◆ **提供資料**:
════
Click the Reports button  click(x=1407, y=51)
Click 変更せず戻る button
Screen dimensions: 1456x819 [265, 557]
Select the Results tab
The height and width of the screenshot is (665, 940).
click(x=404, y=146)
════
◆ **指示内容**: 上の項目から文字列「button」を含む行をすべて特定し、その行を書き写してください。大文字と小文字は区別します。

◆ **解答**:
Click the Reports button  click(x=1407, y=51)
Click 変更せず戻る button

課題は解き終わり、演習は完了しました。